You'll find cigars in the cupboard and there's this week's Critic on
that table. It's got a good article on Conrad, if you care for
such things.'
I helped myself to a cigar and spent a profitable half-hour reading
about the vices of the British Government. Then my host returned
and bade me ascend to his bedroom. 'You're Private Henry
Tomkins of the 12th Gloucesters, and you'll find your clothes
ready for you. I'll send on your present togs if you give me an address.'
I did as I was bid, and presently emerged in the uniform of a
British private, complete down to the shapeless boots and the
dropsical puttees. Then my friend took me in hand and finished the
transformation. He started on my hair with scissors and arranged a
lock which, when well oiled, curled over my forehead. My hands
were hard and rough and only needed some grubbiness and hacking
about the nails to pass muster. With my cap on the side of my head,
a pack on my back, a service rifle in my hands, and my pockets
bursting with penny picture papers, I was the very model of the
British soldier returning from leave. I had also a packet of Woodbine
cigarettes and a hunch of bread-and-cheese for the journey. And I had a
railway warrant made out in my name for London.

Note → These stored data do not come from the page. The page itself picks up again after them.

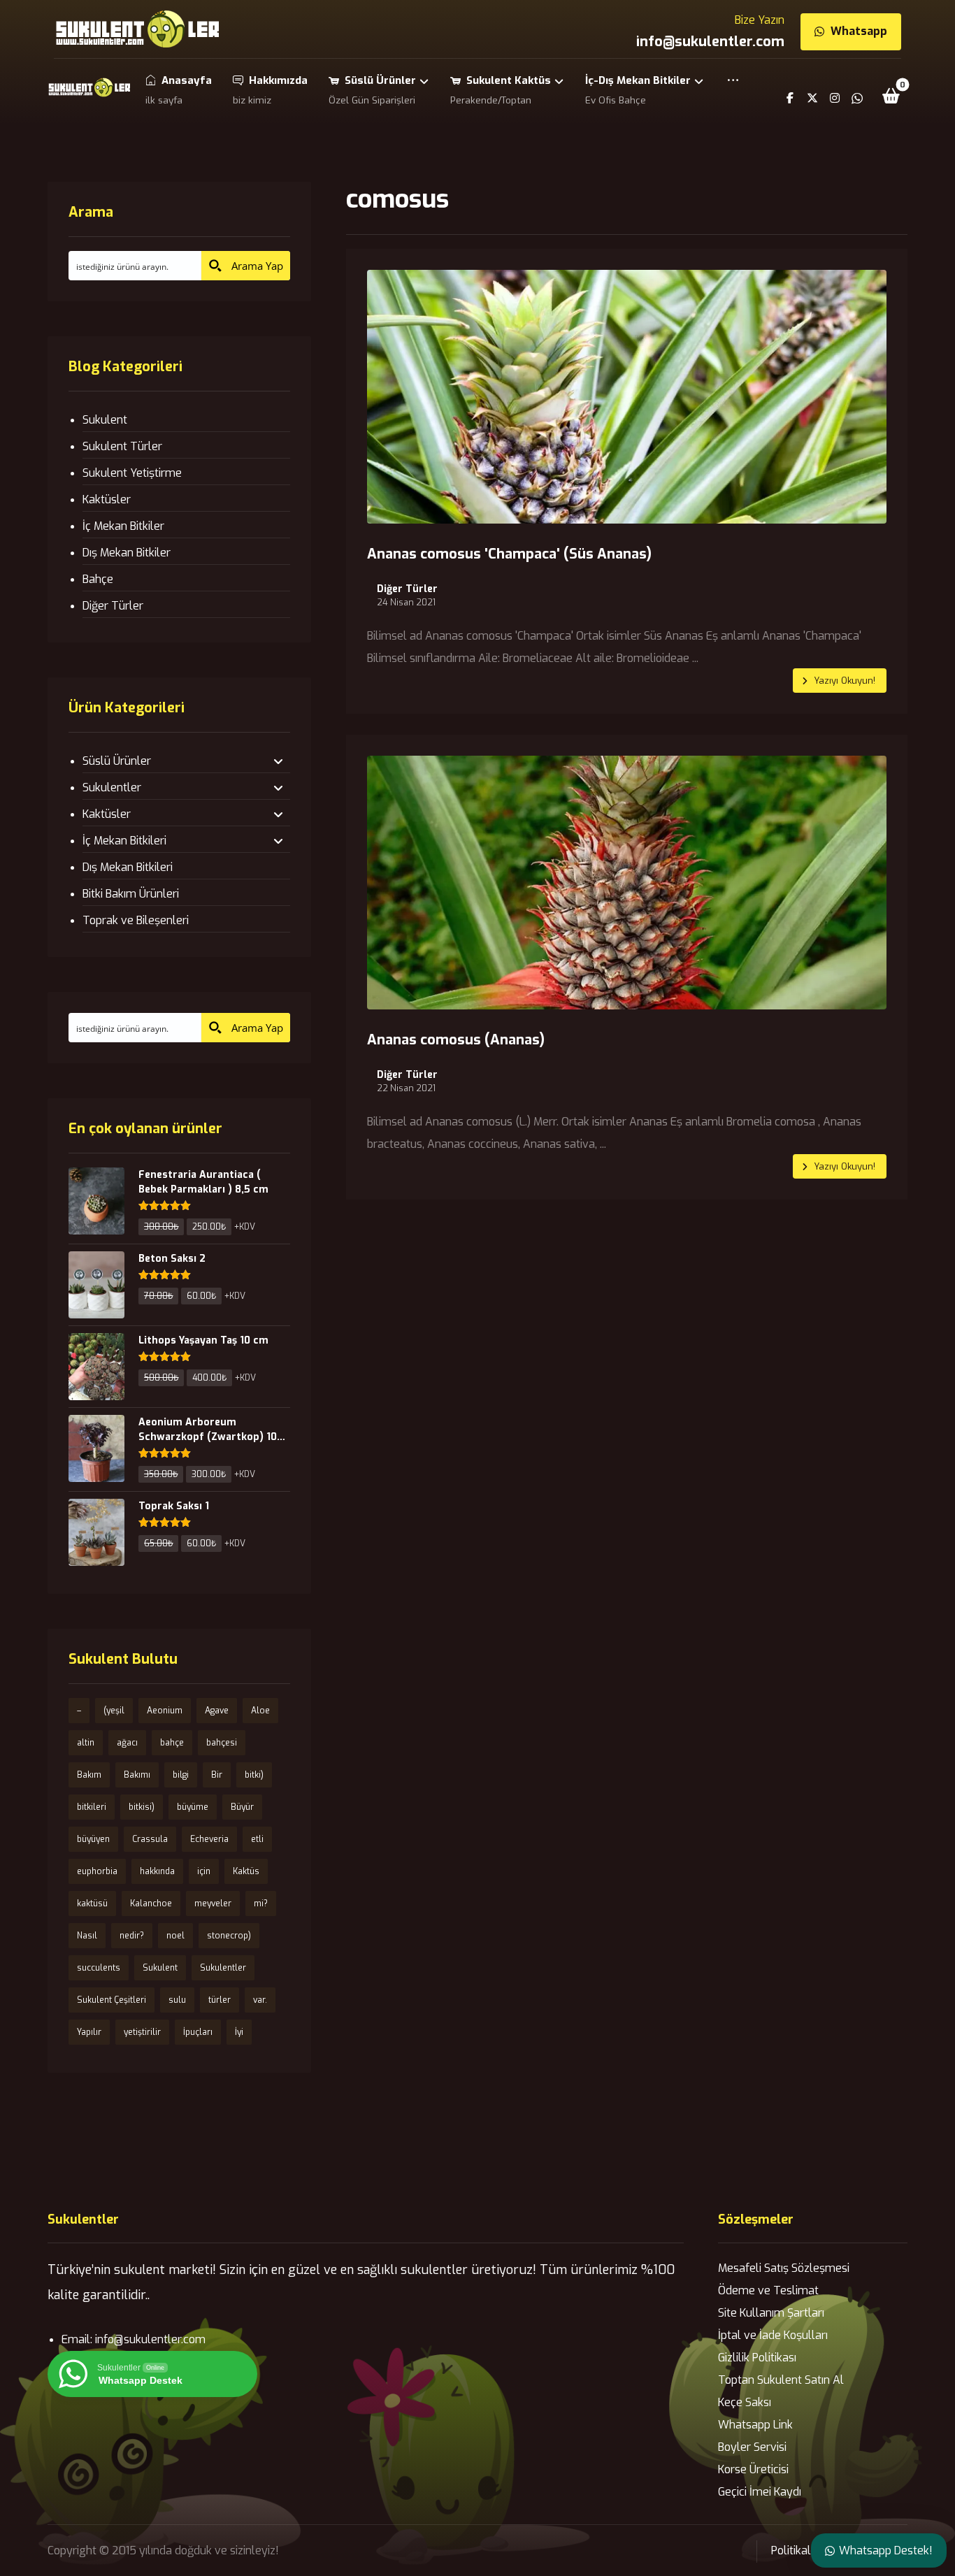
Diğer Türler (407, 589)
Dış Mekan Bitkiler (126, 552)
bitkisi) (142, 1807)
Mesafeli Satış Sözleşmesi (783, 2268)
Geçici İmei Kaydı (759, 2491)
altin (85, 1742)
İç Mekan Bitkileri (124, 840)
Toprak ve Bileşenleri (135, 920)
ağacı (127, 1742)
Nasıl (87, 1935)
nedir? (132, 1935)
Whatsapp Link (755, 2424)
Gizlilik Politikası (757, 2357)
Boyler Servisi (752, 2447)
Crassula (150, 1839)
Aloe (260, 1710)
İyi (239, 2032)
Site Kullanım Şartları (771, 2312)
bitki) (254, 1774)
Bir (216, 1774)
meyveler (212, 1903)
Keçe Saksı (744, 2402)
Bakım (89, 1774)
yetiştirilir (142, 2032)
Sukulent (104, 419)
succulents (98, 1967)
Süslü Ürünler (116, 761)
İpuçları (198, 2032)
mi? (261, 1903)
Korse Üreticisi (753, 2469)
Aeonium (164, 1710)
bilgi (181, 1774)
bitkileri (91, 1807)
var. (260, 2000)
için (203, 1871)
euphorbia (97, 1871)
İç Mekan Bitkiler (123, 526)
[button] (733, 90)
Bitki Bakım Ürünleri (130, 893)
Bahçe (97, 579)
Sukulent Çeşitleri (111, 2000)
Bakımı (137, 1774)
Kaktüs (246, 1871)
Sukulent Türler (122, 446)
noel (175, 1935)
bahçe (172, 1742)
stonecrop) (229, 1935)
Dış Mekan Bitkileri (127, 867)
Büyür (242, 1807)
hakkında (157, 1871)
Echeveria (209, 1839)
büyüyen (93, 1839)
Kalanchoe (151, 1903)
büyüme (192, 1807)
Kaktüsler (106, 499)
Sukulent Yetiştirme (132, 473)
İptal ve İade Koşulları (773, 2335)
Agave (217, 1710)
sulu (177, 2000)
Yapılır (89, 2032)
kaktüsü (92, 1903)
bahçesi (221, 1742)
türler (219, 2000)
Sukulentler (111, 787)
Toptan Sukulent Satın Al (781, 2380)
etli (257, 1839)
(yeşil (113, 1710)
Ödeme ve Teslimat (768, 2290)
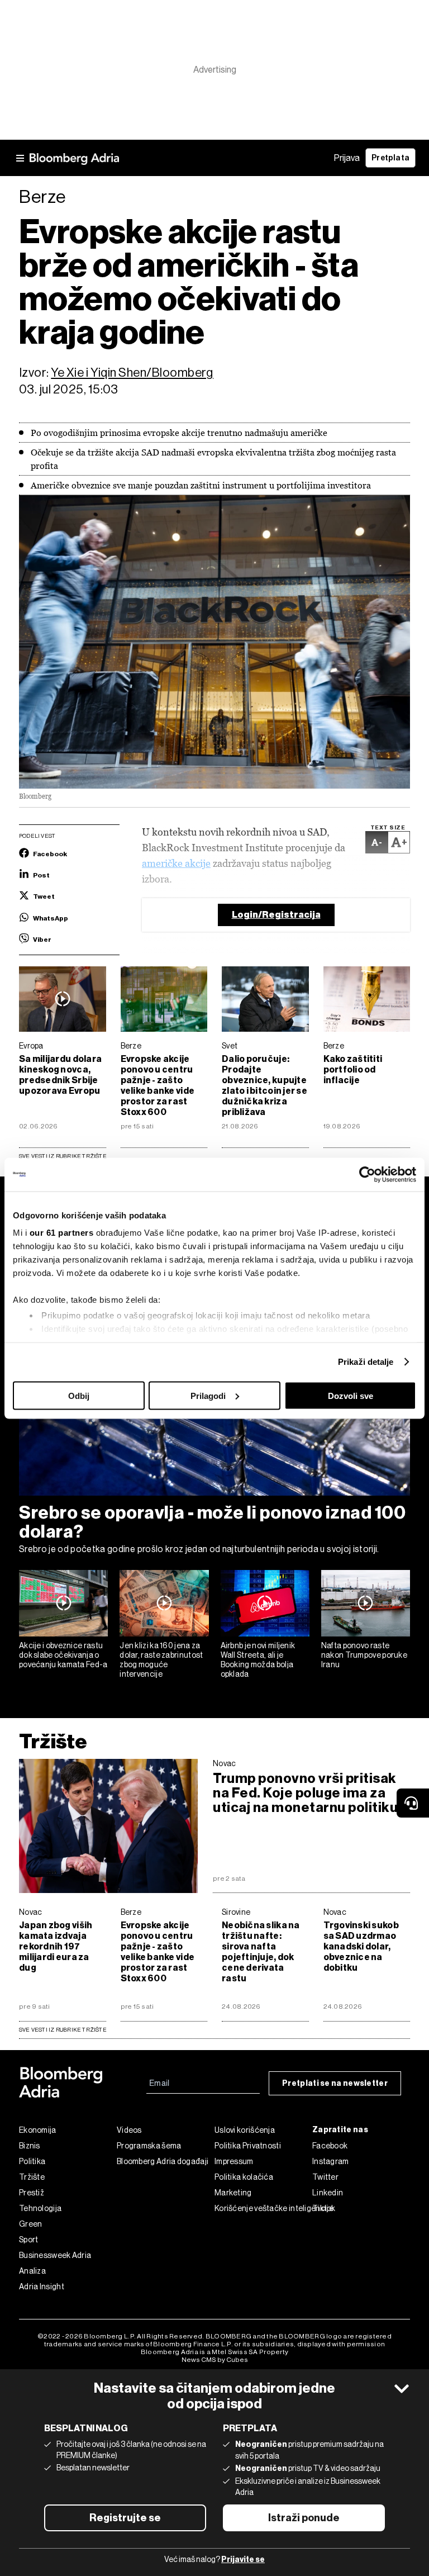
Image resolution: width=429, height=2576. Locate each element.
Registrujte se (125, 2518)
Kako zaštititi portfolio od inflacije (353, 1069)
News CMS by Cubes (215, 2360)
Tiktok (324, 2208)
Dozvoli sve (350, 1395)
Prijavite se (243, 2559)
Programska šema (149, 2145)
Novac (224, 1763)
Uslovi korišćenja (244, 2130)
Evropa (31, 1045)
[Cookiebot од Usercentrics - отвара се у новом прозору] (367, 1174)
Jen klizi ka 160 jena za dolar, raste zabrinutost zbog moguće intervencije (161, 1659)
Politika (32, 2161)
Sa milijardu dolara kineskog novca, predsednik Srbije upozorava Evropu (60, 1075)
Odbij (78, 1395)
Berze (131, 1045)
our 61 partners (62, 1232)
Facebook (329, 2145)
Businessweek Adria (55, 2255)
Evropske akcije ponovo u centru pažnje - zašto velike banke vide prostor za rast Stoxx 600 (158, 1085)
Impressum (234, 2161)
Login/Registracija (276, 914)
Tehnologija (40, 2208)
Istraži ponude (304, 2518)
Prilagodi (208, 1395)
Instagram (330, 2161)
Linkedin (327, 2192)
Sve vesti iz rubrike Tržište (63, 1156)
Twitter (325, 2176)
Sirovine (236, 1912)
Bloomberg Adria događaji (162, 2161)
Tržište (53, 1741)
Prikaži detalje (366, 1362)
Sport (29, 2239)
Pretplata (390, 158)
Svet (229, 1045)
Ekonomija (37, 2130)
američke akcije (176, 863)
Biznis (29, 2145)
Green (30, 2223)
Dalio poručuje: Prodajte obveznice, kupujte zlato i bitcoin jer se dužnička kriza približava (264, 1085)
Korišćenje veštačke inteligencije (263, 2208)
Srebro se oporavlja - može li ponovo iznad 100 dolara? (212, 1522)
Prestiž (31, 2192)
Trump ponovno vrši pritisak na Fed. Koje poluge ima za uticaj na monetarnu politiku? (309, 1793)
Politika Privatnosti (247, 2145)
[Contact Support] (413, 1803)
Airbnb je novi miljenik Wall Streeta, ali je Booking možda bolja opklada (258, 1659)
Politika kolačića (243, 2176)
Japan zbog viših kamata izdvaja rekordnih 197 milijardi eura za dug (55, 1946)
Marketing (233, 2192)
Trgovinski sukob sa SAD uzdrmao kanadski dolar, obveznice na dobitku (361, 1946)
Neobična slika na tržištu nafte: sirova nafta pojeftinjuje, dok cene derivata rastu (261, 1952)
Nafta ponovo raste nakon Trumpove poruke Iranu (364, 1655)
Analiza (32, 2270)
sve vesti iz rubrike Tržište (63, 2030)
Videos (129, 2130)
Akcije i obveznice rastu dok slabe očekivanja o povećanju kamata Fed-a (63, 1655)
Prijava (347, 158)
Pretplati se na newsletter (335, 2083)
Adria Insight (41, 2286)
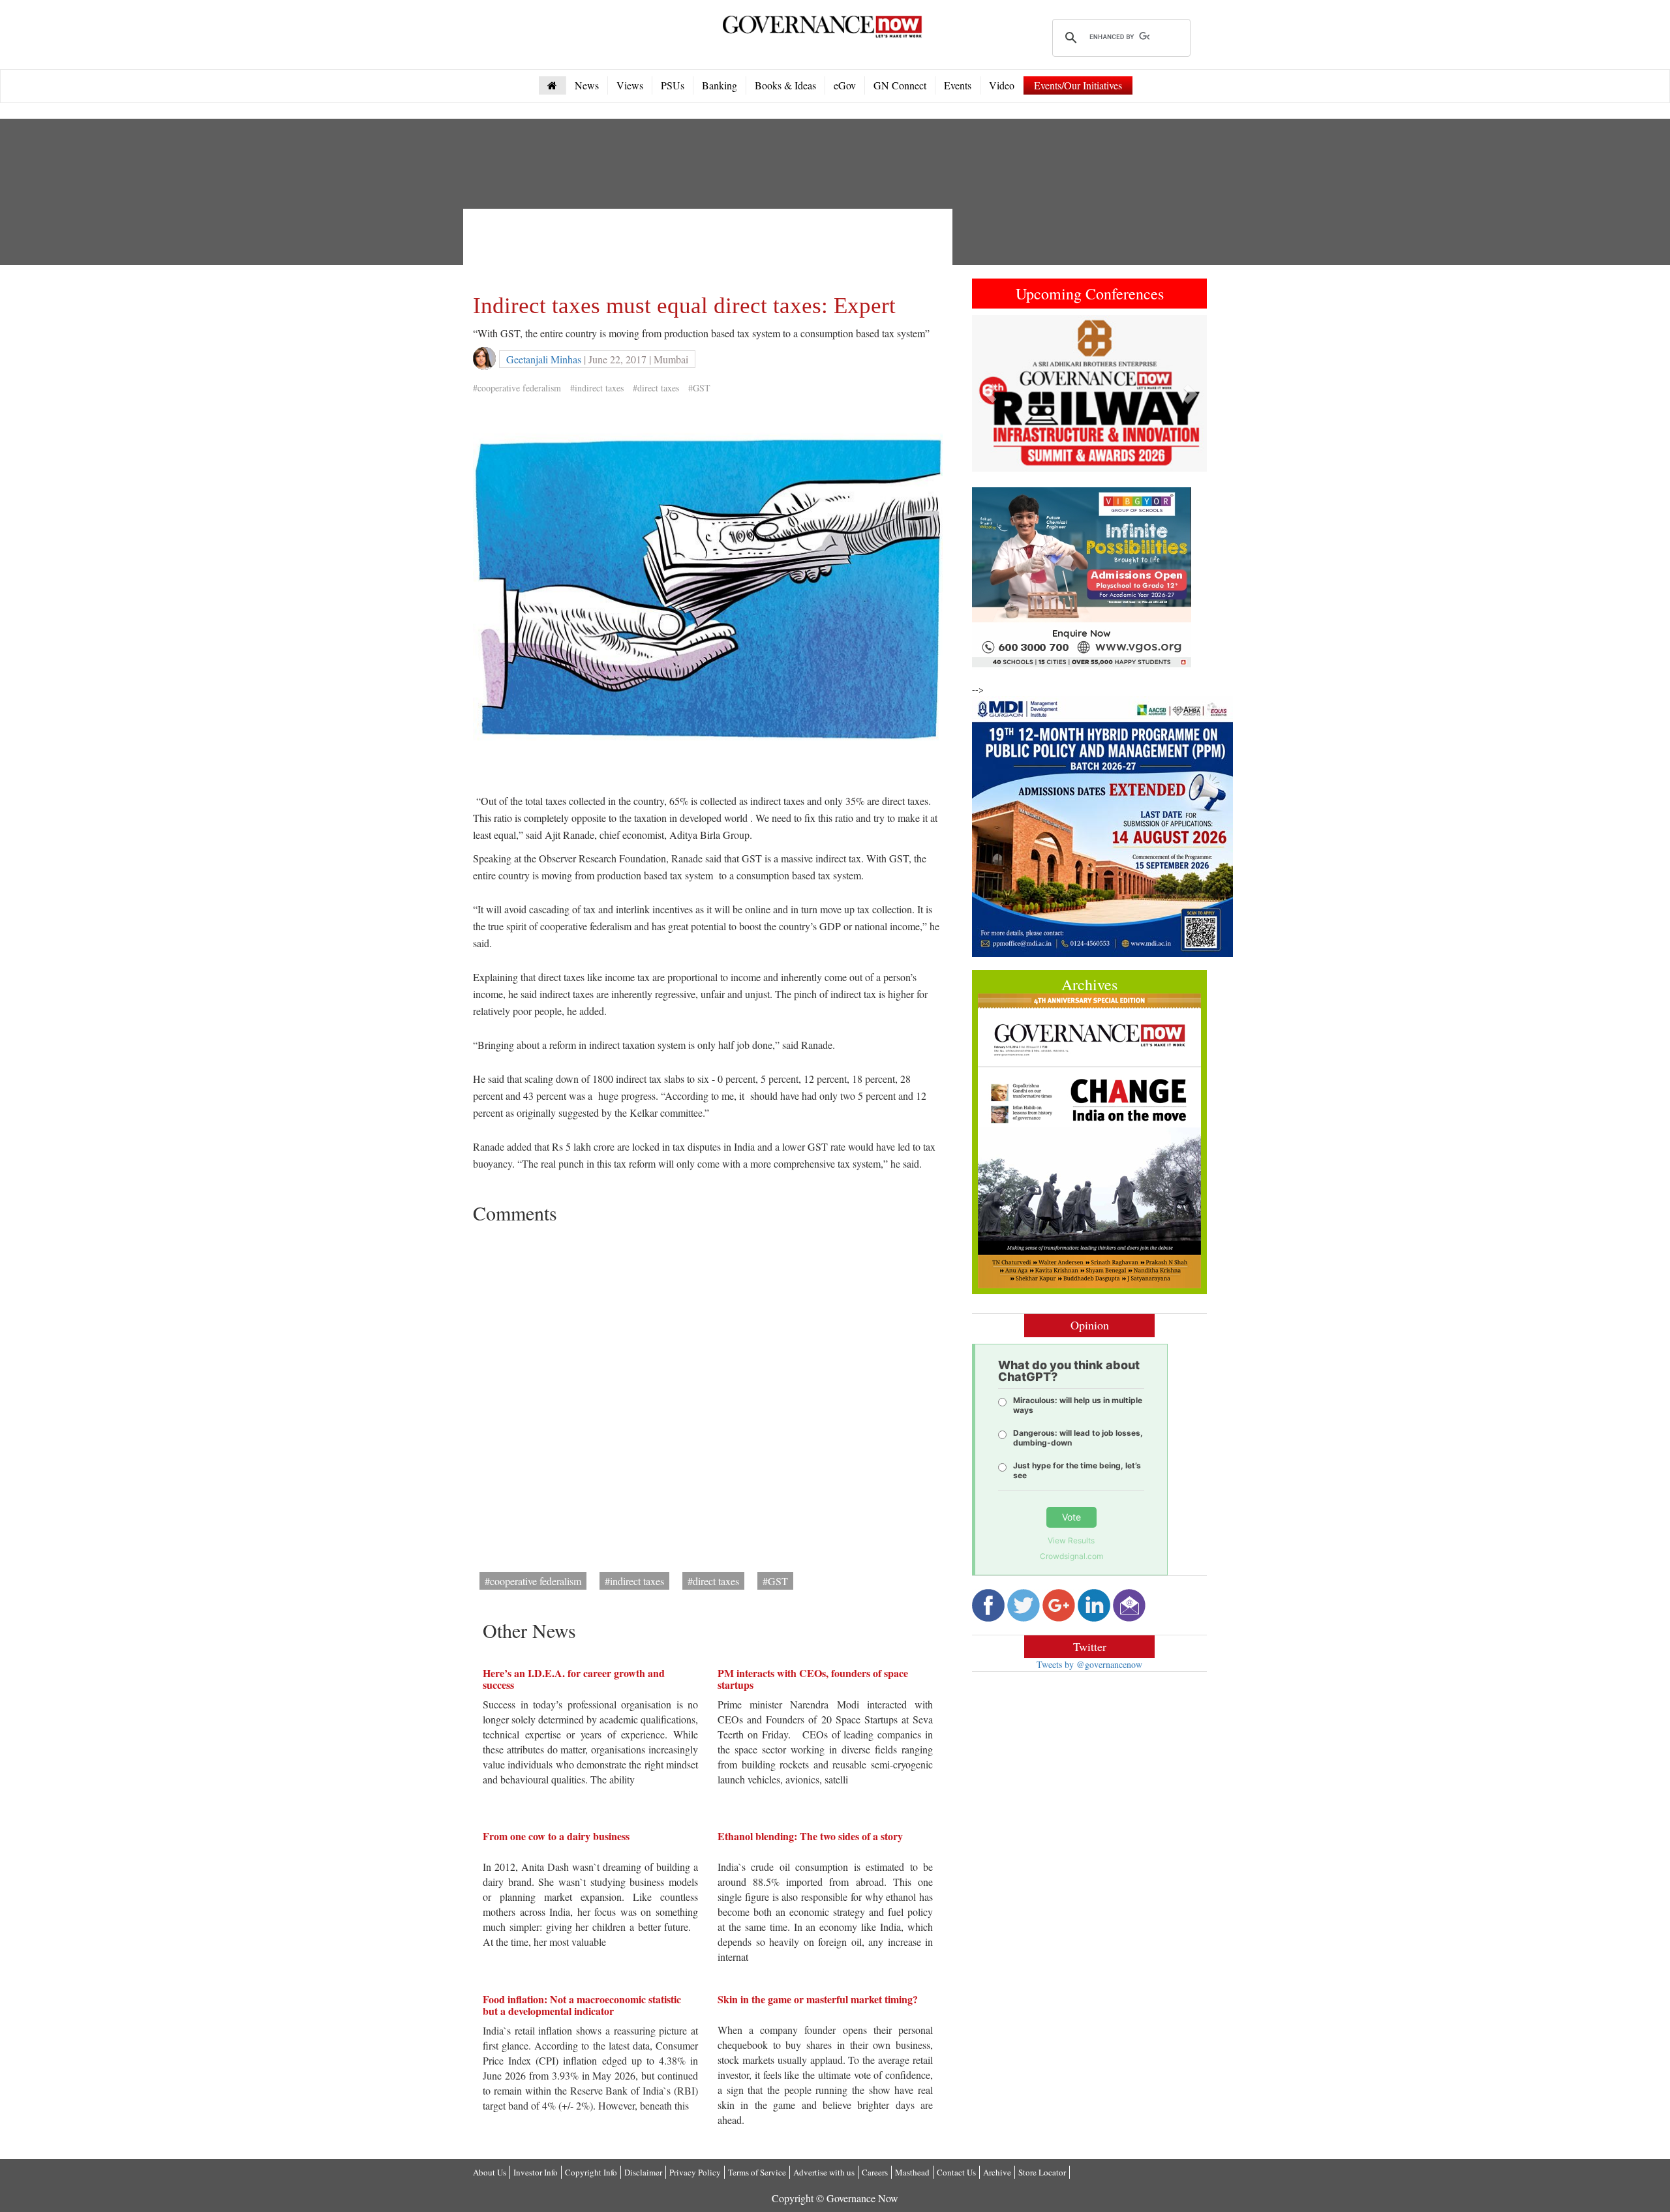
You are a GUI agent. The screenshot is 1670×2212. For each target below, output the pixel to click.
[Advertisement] (710, 248)
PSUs (672, 85)
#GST (699, 388)
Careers (875, 2172)
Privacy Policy (695, 2172)
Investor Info (535, 2172)
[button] (989, 393)
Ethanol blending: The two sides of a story (810, 1835)
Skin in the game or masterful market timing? (818, 1999)
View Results (1071, 1540)
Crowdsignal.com (1071, 1556)
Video (1001, 85)
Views (629, 85)
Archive (997, 2172)
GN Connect (899, 85)
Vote (1071, 1517)
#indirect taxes (597, 388)
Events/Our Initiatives (1078, 85)
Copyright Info (591, 2172)
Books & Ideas (785, 85)
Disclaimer (643, 2172)
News (587, 85)
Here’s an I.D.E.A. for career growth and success (574, 1678)
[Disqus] (708, 1393)
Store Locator (1042, 2172)
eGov (845, 85)
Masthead (912, 2172)
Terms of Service (757, 2172)
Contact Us (956, 2172)
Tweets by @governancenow (1089, 1664)
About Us (489, 2172)
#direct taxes (656, 388)
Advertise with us (824, 2172)
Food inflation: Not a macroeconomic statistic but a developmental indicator (582, 2005)
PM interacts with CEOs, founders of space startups (813, 1678)
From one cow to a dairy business (556, 1835)
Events (957, 85)
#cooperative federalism (517, 388)
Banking (719, 85)
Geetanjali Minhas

Then my friend gave me supper - bread and cold meat and a
bottle of Bass, which I wolfed savagely, for I had had nothing since
breakfast. He was a curious fellow, as discreet as a tombstone, very
ready to speak about general subjects, but never once coming near
the intimate business which had linked him and me and Heaven
knew how many others by means of a little purple-and-white
cross in a watch-case. I remember we talked about the topics that
used to be popular at Biggleswick - the big political things that
begin with capital letters. He took Amos's view of the soundness of
the British working-man, but he said something which made me
think. He was convinced that there was a tremendous lot of German
spy work about, and that most of the practitioners were innocent.
'The ordinary Briton doesn't run to treason, but he's not very
bright. A clever man in that kind of game can make better use of a
fool than a rogue.'
As he saw me off he gave me a piece of advice. 'Get out of
these clothes as soon as you reach London. Private Tomkins will
frank you out of Bradfield, but it mightn't be a healthy alias
in the metropolis.'
At eleven-thirty I was safe in the train, talking the jargon of the
returning soldier with half a dozen of my own type in a smoky
third-class carriage. I had been lucky in my escape, for at the station
entrance and on the platform I had noticed several men with the
unmistakable look of plainclothes police. Also - though this may
have been my fancy - I thought I caught in the crowd a glimpse of
the bagman who had called himself Linklater.